Supporting Mental Health

Mental Health Emergency Now

If you are in an emergency and need crisis counseling now, call or text 988 to reach SAMHSA’s Suicide and Crisis Lifeline or contact SAMHSA’s Disaster Distress Helpline (1-800-985-5990).

A unhappy teenage girl looking out the window

Supporting mental health before, during, and after an emergency

Emergencies can be stressful for anyone. However, adults with disabilities report experiencing frequent mental distress nearly 5 times as often as adults without disabilities. People with disabilities may have additional considerations that can make emergencies even more stressful, such as managing medical needs during an emergency. Your mental health is always important, but it is especially important during an emergency. You can take steps to support your mental health and manage stressful events.

Coping with stress

Everyone feels stressed during an emergency. It can also take time to feel like yourself again after an emergency. It’s okay to ask for help. Taking steps to cope with stress can help you feel better. Visit the Mental Health and Coping with Stress Resources page for more information to help support your mental health during an emergency.

-------------------------

Directions for this task: Extend the page on supporting mental health during emergencies, picking up after its final sentence.

Collected data:
-------------------------

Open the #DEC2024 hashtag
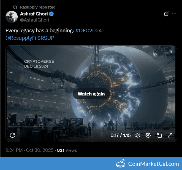The width and height of the screenshot is (182, 170). tap(88, 31)
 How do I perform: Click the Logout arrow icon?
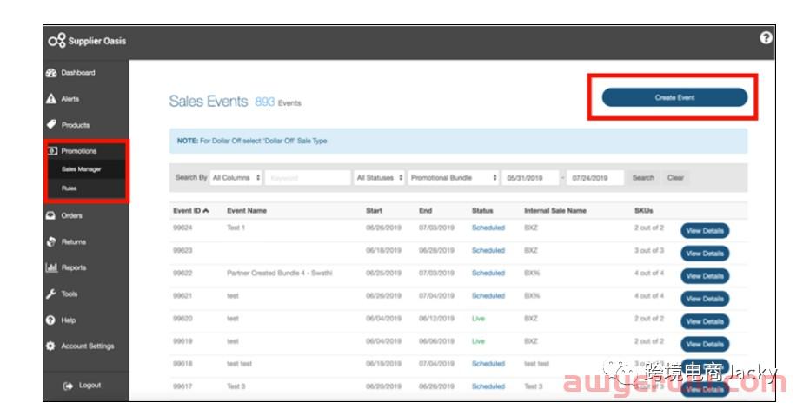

-------------------------

Result of this task:
How to recognize the signs of distress

It is common for stress to overwhelm your usual coping strategies during or after an emergency. This can lead to distress. Recognizing the signs of distress can help you take steps to feel better and get help. Learn the common signs of distress and tips for coping with an emergency.

How to find help right now

Resources are available if you are feeling stressed or overwhelmed. Visit How Right Now to find resources to get help for any emotion you may be feeling.

If you are feeling stressed during an emergency, contact the free Disaster Distress Helpline (1-800-985-5990). The helpline, provided by the Substance Abuse and Mental Health Services Administration (SAMHSA), will connect you with crisis counseling. It is available in multiple languages, including American Sign Language.

If you are having suicidal thoughts, call or text 988 to reach SAMHSA’s Suicide and Crisis Lifeline. The lifeline will connect you with free and confidential support.